This course meets the requirements for Advanced Placement U.S. History; the IB History of the Americas course (year one); and will prepare students for the Florida End-of-Course exam for U.S. History. It follows a chronology from 1491 to present day and follows the APUSH curriculum of key concepts and thematic learning objectives. Within that curriculum, we will also incorporate the following IB units: Slavery and the New World (1500-1800); United States Civil War: Causes, Course, and Effects (1840-1877); and Civil Rights and Social Movements in the Americas (post-1945). Consistent with the global perspective of the IB program, the slavery unit and civil rights unit will incorporate comparisons with other American nations (i.e., Canada or Latin American nations).
Our overall theme for the course is "Rights and Protest" -- focusing on the evolution of rights in America and how protest and debate has played a critical role in the expansion of American rights and democracy. In addition, we will explore each unit using the seven AP themes: National Identity (NAT); Power and Politics (POL); Work, Exchange & Technology (WXT); Culture & Society (CUL); Migration & Settlement (MIG); Geography & the Environment (GEO); and America in the World (WOR).
Throughout the course, students will be practicing the historical thinking skills required by AP U.S. History, IB History of the Americas, and the State of Florida. These include:
Analyzing Historical Evidence and Sources
Students will work with both primary and secondary sources. These will include both qualitative and quantitative data in the form of text, images (art, cartoons, photographs, advertisements), audio (speeches, music, advertisements, news reports), film (newsreels, speeches, debates, documentaries), maps & graphs, etc. When examining such evidence, students will be tasked with identifying its historical context, audience, purpose, point of view and relevant content. This will help them assess its usefulness and reliability and understand its limitations as a historical source.
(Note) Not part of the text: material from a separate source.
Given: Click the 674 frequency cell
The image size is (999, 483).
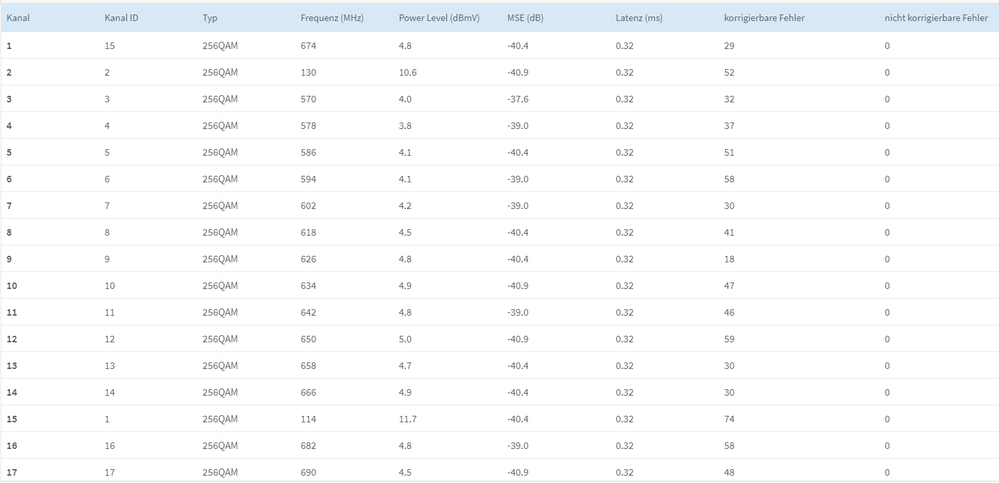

By analyzing scholarly interpretations of historical evidence, students will come to understand that even when the evidence remains the same, interpretations of that evidence may vary depending on the time period it was written and the circumstances in which it was viewed. Analyzing various interpretations helps students think critically about the historical evidence presented and create their own interpretations and/or critical commentary.
Making Historical Connections
Comparison involves finding similarities and differences between two or more events, people, groups, etc. Comparisons can be made within a time period or across time periods -- within a particular region, nationally, or internationally. Some examples of comparisons made in this course would be: comparing the tactics of antebellum reformers and progressive reformers or comparing the Great Society to the New Deal. Whatever the required comparison, students will be expected to use those comparisons to draw meaningful conclusions on historical topics.
Contextualization involves the ability to connect specific historical events and processes to their larger circumstances and extend from local to regional to national, and even to international, perspectives. Synthesis is similar because it also involves making connections to larger themes, contexts, geographical locations, or eras. Both these skills require students to think beyond the event or process to how it relates to broader issues.
While hindsight bias might lead us to believe some events in history were inevitable, all events are contingent upon multiple other events that create them. Identifying the causes of historical events and distinguishing those causes from simple chronology and correlation is part of becoming a historical thinker. Not only will students identify causes and effects, but they will evaluate their relative significance. Similarly, students will look for patterns in the chronology of continuity and change and evaluate whether we can organize time into periods, or chunks of time, based on those continuities and changes.
Practicing the skills above ultimately allows students to formulate effective historical arguments -- making defensible claims about the past and supporting these claims with relevant evidence. Students will learn to write effective argumentative essays that include: a thesis, evidence, analysis, context, and synthesis.